Latin Chipotle Quinoa Salad with Avocado
This simple quinoa salad gets tons of flavor from a dressing of chipotle peppers in adobo sauce sweetened with honey over crunchy veggies and huge chunks of avocado.
Ingredients
- 3 cups chicken broth or water
- 2 cup tri-color quinoa
- 2 teaspoons kosher salt , divided
- 2 corn husks removed, grilled, ears
- 1 red bell pepper , cored, seeded and diced
- 1 cup cherry tomato halved
- 1 15- ounce black beans drained, canned
- ½ cup onion red, chopped
- ⅓ cup cilantro chopped, fresh
- 4 avocado seeds removed and cut into 1-inch chunks
- ½ cup vegetable oil or canola oil
- ⅓ cup lime juice from about 4 limes, fresh
- 2-3 chipotle peppers in adobo sauce minced, plus 1-2 tablespoons adobo sauce (to taste, canned
- 2 tablespoons rice wine vinegar seasoned
- 2 tablespoons honey
- 2 teaspoons cumin
Instructions
- Bring chicken broth to a boil in a medium saucepan. Add the quinoa and season with the 1 teaspoon of kosher salt, bring back to a boil then reduce to a simmer and cook for 20 minutes or until the broth has absorbed and the quinoa is tender with the "tails" of the quinoa appearing. Add more broth or water as needed. Spread the cooked quinoa on a baking sheet to cool. When cool, add to a large serving bowl.

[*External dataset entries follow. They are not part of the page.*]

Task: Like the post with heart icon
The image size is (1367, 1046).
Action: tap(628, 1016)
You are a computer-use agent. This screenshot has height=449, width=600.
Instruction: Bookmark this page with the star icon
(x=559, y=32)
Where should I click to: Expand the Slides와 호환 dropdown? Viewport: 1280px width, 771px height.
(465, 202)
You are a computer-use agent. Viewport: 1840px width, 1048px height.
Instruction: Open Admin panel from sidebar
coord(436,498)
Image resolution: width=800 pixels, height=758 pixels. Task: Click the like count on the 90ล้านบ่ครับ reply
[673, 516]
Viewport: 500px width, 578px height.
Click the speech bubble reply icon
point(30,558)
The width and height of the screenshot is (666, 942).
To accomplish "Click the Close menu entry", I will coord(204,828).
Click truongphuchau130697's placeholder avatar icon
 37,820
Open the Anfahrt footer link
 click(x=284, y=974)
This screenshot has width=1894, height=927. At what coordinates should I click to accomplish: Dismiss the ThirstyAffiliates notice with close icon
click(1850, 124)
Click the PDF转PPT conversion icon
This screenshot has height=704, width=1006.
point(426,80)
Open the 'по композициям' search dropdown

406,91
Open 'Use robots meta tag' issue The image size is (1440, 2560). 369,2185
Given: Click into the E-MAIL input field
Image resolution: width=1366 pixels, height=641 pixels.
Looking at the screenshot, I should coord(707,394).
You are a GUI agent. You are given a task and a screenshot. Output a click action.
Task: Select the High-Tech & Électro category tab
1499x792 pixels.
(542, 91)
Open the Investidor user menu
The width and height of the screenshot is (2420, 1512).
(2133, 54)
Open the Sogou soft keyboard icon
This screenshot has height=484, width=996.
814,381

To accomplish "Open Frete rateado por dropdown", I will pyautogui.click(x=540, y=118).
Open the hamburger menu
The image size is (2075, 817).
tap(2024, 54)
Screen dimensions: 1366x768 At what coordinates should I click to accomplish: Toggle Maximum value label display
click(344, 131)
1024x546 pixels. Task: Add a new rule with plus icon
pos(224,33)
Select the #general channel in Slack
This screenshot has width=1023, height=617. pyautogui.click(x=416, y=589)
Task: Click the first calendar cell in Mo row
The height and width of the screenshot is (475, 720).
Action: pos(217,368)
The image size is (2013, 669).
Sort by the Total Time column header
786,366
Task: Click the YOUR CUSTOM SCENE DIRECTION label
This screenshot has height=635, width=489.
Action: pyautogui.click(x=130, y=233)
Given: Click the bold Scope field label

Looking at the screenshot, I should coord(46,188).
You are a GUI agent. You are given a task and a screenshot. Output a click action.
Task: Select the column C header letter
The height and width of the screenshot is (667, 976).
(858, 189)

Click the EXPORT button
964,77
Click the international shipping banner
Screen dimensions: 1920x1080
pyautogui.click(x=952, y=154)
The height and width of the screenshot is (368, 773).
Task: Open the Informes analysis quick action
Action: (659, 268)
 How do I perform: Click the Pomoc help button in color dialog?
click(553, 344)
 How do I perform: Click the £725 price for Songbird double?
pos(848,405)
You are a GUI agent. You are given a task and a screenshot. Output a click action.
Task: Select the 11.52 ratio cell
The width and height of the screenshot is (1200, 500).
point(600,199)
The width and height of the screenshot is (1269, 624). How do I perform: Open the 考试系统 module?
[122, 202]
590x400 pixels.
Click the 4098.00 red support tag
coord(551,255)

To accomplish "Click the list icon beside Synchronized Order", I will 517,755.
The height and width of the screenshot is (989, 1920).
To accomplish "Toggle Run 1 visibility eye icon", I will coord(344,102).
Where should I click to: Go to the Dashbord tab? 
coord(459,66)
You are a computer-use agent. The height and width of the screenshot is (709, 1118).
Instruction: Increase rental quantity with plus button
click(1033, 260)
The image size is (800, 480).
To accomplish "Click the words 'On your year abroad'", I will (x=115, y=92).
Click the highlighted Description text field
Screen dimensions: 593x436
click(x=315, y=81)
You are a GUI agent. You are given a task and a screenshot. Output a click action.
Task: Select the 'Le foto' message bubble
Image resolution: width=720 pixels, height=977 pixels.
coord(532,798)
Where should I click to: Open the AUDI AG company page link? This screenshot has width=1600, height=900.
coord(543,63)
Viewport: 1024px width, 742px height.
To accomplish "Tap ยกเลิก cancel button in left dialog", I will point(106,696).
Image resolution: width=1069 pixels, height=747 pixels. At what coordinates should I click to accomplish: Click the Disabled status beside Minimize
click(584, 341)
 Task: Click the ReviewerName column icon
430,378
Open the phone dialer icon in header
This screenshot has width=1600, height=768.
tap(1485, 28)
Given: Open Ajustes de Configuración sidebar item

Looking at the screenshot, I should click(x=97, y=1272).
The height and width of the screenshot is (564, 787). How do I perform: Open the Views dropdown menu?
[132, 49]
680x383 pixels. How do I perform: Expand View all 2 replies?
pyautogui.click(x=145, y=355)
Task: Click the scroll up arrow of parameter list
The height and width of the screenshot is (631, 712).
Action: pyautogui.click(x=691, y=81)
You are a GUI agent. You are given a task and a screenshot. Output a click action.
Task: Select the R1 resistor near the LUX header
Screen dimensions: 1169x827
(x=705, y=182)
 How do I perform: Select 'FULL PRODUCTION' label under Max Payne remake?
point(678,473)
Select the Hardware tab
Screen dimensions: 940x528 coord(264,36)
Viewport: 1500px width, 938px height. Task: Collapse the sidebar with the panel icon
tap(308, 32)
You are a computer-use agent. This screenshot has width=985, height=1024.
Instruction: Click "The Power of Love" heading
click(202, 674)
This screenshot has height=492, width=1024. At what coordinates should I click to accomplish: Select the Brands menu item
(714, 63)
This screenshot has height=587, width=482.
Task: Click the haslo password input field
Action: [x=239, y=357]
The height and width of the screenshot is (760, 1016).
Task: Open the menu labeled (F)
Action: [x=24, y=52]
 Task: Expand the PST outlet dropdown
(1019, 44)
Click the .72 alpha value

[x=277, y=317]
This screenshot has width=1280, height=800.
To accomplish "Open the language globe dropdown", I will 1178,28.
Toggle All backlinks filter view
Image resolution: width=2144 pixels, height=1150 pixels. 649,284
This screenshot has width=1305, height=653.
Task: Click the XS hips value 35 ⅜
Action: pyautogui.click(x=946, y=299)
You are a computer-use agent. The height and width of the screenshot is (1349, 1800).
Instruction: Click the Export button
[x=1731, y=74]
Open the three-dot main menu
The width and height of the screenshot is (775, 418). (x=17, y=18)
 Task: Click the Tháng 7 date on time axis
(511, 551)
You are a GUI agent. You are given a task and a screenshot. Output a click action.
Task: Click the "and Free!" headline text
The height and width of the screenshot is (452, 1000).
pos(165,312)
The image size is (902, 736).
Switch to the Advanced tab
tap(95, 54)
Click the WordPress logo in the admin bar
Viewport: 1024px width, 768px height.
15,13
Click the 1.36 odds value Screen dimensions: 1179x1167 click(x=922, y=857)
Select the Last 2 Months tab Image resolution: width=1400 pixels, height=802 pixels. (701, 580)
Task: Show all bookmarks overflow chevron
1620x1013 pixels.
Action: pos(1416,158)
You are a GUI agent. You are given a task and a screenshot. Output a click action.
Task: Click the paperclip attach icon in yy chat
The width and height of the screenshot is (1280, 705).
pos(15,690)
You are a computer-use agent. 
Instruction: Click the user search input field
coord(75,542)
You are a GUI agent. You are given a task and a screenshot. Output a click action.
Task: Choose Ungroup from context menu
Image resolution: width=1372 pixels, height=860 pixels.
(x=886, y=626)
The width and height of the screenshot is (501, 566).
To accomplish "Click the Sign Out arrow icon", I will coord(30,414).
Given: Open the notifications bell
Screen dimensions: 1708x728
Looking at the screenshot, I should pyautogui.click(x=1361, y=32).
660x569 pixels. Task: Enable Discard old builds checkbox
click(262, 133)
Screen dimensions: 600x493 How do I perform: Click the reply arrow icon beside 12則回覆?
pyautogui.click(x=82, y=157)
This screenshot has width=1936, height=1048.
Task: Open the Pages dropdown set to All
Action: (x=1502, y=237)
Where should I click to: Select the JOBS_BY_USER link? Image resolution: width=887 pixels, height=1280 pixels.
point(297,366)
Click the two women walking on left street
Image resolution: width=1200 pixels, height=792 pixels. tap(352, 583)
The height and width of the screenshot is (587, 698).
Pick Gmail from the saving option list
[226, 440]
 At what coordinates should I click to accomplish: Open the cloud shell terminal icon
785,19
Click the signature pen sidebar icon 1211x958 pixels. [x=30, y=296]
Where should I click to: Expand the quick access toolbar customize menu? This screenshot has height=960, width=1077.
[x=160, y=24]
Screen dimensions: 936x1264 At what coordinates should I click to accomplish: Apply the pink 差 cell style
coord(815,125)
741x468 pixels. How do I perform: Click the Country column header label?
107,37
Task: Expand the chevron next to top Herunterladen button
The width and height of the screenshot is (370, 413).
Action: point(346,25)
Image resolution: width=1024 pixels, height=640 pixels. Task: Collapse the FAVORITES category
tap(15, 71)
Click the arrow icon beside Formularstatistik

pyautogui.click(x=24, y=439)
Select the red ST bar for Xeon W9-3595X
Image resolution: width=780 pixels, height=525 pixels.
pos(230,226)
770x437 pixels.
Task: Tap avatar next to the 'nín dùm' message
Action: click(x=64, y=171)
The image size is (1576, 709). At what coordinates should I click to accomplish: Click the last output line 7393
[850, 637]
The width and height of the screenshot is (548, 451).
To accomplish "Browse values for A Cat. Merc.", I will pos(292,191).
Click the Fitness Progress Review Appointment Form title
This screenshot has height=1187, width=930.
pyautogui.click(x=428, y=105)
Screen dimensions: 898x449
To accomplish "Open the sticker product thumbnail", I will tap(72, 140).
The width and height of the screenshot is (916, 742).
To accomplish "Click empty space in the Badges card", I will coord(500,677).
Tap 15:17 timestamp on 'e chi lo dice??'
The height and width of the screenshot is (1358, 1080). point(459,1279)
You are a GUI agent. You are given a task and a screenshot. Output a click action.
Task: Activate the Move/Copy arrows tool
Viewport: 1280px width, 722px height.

- Meanwhile, heat the grill to high and grill the corn, turning occasionally, until the corn is tender and charred in spots, about 5-10 minutes. Cut the corn from the cob and add to a large bowl with the red bell pepper, cherry tomatoes, drained black beans, chopped red onion and avocado chunks and sprinkle with the chopped cilantro.
- In a small bowl, mix the vegetable oil, lime juice, chipotle peppers and adobo sauce, rice wine vinegar, honey cumin and remaining 1 teaspoon kosher salt. Whisk together and taste for seasonings and spiciness of the chipotle peppers. It should taste pretty spicy as it will dilute once added to the quinoa.
- Drizzle over the quinoa and vegetables and gently fold to combine, taking care with the avocados so they don't break apart.
- Taste for seasonings and add more salt to taste. If you like it more spicy, mix more adobo with 1 -2 tablespoons of vegetable oil and fold in.
- Sprinkle with more cilantro if desired. Can be refrigerated overnight if desired.
Nutrition Information
Nutrition Facts
Serving: 10 servings
Amount Per Serving
Calories 442
% Daily Value*
| Calories | 442kcal | 22% |
| Carbohydrates | 47g | 16% |
| Protein | 11g | 22% |
| Fat | 26g | 40% |
| Saturated Fat | 3g | 15% |
| Polyunsaturated Fat | 6g | 35% |
| Monounsaturated Fat | 16g | 80% |
| Trans Fat | 1g | 50% |
| Sodium | 949mg | 40% |
| Potassium | 917mg | 20% |
| Fiber | 12g | 48% |
| Sugar | 7g | 14% |
| Vitamin A | 800IU | 16% |
| Vitamin C | 37mg | 41% |
| Calcium | 56mg | 6% |
| Iron | 4mg | 22% |
* Percent Daily Values are based on a 2,000 calorie diet.